Each entry must be restated exactly as it appears.

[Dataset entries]
=-=-=

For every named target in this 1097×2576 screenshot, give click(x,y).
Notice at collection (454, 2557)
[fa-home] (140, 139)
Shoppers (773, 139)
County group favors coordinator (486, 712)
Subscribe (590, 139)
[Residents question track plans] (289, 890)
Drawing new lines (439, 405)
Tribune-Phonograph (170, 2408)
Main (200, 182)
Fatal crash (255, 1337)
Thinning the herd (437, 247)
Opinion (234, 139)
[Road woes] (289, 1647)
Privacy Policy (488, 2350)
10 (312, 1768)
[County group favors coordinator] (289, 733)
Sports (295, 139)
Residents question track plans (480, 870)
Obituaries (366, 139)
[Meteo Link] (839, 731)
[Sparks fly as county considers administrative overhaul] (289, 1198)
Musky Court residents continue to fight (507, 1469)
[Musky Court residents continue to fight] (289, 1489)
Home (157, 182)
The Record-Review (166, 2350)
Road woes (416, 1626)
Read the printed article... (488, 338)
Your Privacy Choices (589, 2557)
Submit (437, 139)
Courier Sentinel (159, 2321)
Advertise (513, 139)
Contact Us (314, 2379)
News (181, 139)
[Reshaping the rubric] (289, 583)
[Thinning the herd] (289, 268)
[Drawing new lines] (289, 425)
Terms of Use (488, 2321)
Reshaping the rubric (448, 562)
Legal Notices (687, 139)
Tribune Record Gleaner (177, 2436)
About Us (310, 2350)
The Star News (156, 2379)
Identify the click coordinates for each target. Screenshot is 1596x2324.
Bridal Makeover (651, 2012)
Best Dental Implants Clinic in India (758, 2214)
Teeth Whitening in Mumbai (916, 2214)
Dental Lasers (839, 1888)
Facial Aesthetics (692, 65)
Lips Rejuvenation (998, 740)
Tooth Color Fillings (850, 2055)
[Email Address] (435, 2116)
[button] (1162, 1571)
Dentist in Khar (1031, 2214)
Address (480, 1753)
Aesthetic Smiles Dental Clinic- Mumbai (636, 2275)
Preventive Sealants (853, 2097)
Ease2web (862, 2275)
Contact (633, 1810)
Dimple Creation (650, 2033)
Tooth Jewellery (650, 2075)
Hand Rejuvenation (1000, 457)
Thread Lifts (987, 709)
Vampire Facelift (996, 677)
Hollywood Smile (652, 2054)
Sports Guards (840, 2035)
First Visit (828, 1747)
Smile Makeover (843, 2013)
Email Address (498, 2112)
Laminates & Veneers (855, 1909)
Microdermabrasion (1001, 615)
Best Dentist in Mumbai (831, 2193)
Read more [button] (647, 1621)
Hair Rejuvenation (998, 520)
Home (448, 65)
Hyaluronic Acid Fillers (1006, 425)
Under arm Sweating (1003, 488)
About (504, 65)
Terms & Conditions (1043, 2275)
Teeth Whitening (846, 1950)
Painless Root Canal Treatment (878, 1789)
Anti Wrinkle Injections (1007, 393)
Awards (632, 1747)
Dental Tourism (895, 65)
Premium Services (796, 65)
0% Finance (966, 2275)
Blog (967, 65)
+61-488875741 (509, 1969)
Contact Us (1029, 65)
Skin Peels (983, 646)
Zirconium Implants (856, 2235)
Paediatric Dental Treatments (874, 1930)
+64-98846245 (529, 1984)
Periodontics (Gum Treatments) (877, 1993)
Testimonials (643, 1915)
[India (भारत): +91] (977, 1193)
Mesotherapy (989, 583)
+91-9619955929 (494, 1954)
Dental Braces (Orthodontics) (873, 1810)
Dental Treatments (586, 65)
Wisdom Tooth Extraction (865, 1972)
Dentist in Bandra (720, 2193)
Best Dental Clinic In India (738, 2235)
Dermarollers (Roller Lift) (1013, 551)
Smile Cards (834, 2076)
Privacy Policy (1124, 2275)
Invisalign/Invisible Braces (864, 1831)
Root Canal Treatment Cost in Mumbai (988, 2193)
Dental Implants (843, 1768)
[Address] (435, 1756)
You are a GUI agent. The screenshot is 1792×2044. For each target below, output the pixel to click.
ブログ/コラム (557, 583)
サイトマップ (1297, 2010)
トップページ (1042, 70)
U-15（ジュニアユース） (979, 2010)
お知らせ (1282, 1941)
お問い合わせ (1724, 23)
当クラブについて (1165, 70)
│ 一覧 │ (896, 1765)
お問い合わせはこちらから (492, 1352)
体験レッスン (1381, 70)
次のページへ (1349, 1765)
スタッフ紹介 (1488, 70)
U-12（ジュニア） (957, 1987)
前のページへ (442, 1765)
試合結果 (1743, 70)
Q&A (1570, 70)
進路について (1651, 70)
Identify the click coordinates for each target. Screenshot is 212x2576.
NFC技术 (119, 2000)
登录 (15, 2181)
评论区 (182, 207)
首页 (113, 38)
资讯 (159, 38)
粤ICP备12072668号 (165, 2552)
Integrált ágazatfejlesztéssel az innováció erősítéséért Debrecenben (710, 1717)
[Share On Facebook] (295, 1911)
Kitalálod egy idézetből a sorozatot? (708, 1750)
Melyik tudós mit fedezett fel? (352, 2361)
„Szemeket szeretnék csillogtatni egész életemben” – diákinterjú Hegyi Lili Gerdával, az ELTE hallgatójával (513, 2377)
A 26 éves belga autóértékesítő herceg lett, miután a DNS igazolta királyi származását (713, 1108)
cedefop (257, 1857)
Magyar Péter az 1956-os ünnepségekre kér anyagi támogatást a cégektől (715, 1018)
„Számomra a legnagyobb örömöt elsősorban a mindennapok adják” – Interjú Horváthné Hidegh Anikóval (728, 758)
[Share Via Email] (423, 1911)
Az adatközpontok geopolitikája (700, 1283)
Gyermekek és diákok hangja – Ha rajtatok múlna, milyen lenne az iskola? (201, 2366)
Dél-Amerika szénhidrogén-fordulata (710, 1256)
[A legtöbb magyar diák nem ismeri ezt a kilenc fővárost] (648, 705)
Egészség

=-=-=

## Your response
For every named target in this 1097×2576 screenshot, give click(x,y).
Notice at collection (454, 2557)
[fa-home] (140, 139)
Shoppers (773, 139)
County group favors coordinator (486, 712)
Subscribe (590, 139)
[Residents question track plans] (289, 890)
Drawing new lines (439, 405)
Tribune-Phonograph (170, 2408)
Main (200, 182)
Fatal crash (255, 1337)
Thinning the herd (437, 247)
Opinion (234, 139)
[Road woes] (289, 1647)
Privacy Policy (488, 2350)
10 (312, 1768)
[County group favors coordinator] (289, 733)
Sports (295, 139)
Residents question track plans (480, 870)
Obituaries (366, 139)
[Meteo Link] (839, 731)
[Sparks fly as county considers administrative overhaul] (289, 1198)
Musky Court residents continue to fight (507, 1469)
[Musky Court residents continue to fight] (289, 1489)
Home (157, 182)
The Record-Review (166, 2350)
Road woes (416, 1626)
Read the printed article... (488, 338)
Your Privacy Choices (589, 2557)
Submit (437, 139)
Courier Sentinel (159, 2321)
Advertise (513, 139)
Contact Us (314, 2379)
News (181, 139)
[Reshaping the rubric] (289, 583)
[Thinning the herd] (289, 268)
[Drawing new lines] (289, 425)
Terms of Use (488, 2321)
Reshaping the rubric (448, 562)
Legal Notices (687, 139)
Tribune Record Gleaner (177, 2436)
About Us (310, 2350)
The Star News (156, 2379)
Identify the click coordinates for each target. Screenshot is 1596x2324.
Bridal Makeover (651, 2012)
Best Dental Implants Clinic in India (758, 2214)
Teeth Whitening in Mumbai (916, 2214)
Dental Lasers (839, 1888)
Facial Aesthetics (692, 65)
Lips Rejuvenation (998, 740)
Tooth Color Fillings (850, 2055)
[Email Address] (435, 2116)
[button] (1162, 1571)
Dentist in Khar (1031, 2214)
Address (480, 1753)
Aesthetic Smiles Dental Clinic- Mumbai (636, 2275)
Preventive Sealants (853, 2097)
Ease2web (862, 2275)
Contact (633, 1810)
Dimple Creation (650, 2033)
Tooth Jewellery (650, 2075)
Hand Rejuvenation (1000, 457)
Thread Lifts (987, 709)
Vampire Facelift (996, 677)
Hollywood Smile (652, 2054)
Sports Guards (840, 2035)
First Visit (828, 1747)
Smile Makeover (843, 2013)
Email Address (498, 2112)
Laminates & Veneers (855, 1909)
Microdermabrasion (1001, 615)
Best Dentist in Mumbai (831, 2193)
Read more [button] (647, 1621)
Hair Rejuvenation (998, 520)
Home (448, 65)
Hyaluronic Acid Fillers (1006, 425)
Under arm Sweating (1003, 488)
About (504, 65)
Terms & Conditions (1043, 2275)
Teeth Whitening (846, 1950)
Painless Root Canal Treatment (878, 1789)
Anti Wrinkle Injections (1007, 393)
Awards (632, 1747)
Dental Tourism (895, 65)
Premium Services (796, 65)
0% Finance (966, 2275)
Blog (967, 65)
+61-488875741 (509, 1969)
Contact Us (1029, 65)
Skin Peels (983, 646)
Zirconium Implants (856, 2235)
Paediatric Dental Treatments (874, 1930)
+64-98846245 (529, 1984)
Periodontics (Gum Treatments) (877, 1993)
Testimonials (643, 1915)
[India (भारत): +91] (977, 1193)
Mesotherapy (989, 583)
+91-9619955929 (494, 1954)
Dental Braces (Orthodontics) (873, 1810)
Dental Treatments (586, 65)
Wisdom Tooth Extraction (865, 1972)
Dentist in Bandra (720, 2193)
Best Dental Clinic In India (738, 2235)
Dermarollers (Roller Lift) (1013, 551)
Smile Cards (834, 2076)
Privacy Policy (1124, 2275)
Invisalign/Invisible Braces (864, 1831)
Root Canal Treatment Cost in Mumbai (988, 2193)
Dental Implants (843, 1768)
[Address] (435, 1756)
You are a GUI agent. The screenshot is 1792×2044. For each target below, output the pixel to click.
ブログ/コラム (557, 583)
サイトマップ (1297, 2010)
トップページ (1042, 70)
U-15（ジュニアユース） (979, 2010)
お知らせ (1282, 1941)
お問い合わせ (1724, 23)
当クラブについて (1165, 70)
│ 一覧 │ (896, 1765)
お問い合わせはこちらから (492, 1352)
体験レッスン (1381, 70)
次のページへ (1349, 1765)
スタッフ紹介 (1488, 70)
U-12（ジュニア） (957, 1987)
前のページへ (442, 1765)
試合結果 (1743, 70)
Q&A (1570, 70)
進路について (1651, 70)
Identify the click coordinates for each target. Screenshot is 212x2576.
NFC技术 (119, 2000)
登录 (15, 2181)
评论区 (182, 207)
首页 (113, 38)
资讯 (159, 38)
粤ICP备12072668号 (165, 2552)
Integrált ágazatfejlesztéssel az innováció erősítéséért Debrecenben (710, 1717)
[Share On Facebook] (295, 1911)
Kitalálod egy idézetből a sorozatot? (708, 1750)
Melyik tudós mit fedezett fel? (352, 2361)
„Szemeket szeretnék csillogtatni egész életemben” – diákinterjú Hegyi Lili Gerdával, az ELTE hallgatójával (513, 2377)
A 26 éves belga autóértékesítő herceg lett, miután a DNS igazolta királyi származását (713, 1108)
cedefop (257, 1857)
Magyar Péter az 1956-os ünnepségekre kér anyagi támogatást a cégektől (715, 1018)
„Számomra a legnagyobb örömöt elsősorban a mindennapok adják” – Interjú Horváthné Hidegh Anikóval (728, 758)
[Share Via Email] (423, 1911)
Az adatközpontok geopolitikája (700, 1283)
Gyermekek és diákok hangja – Ha rajtatok múlna, milyen lenne az iskola? (201, 2366)
Dél-Amerika szénhidrogén-fordulata (710, 1256)
[A legtöbb magyar diák nem ismeri ezt a kilenc fővárost] (648, 705)
Egészség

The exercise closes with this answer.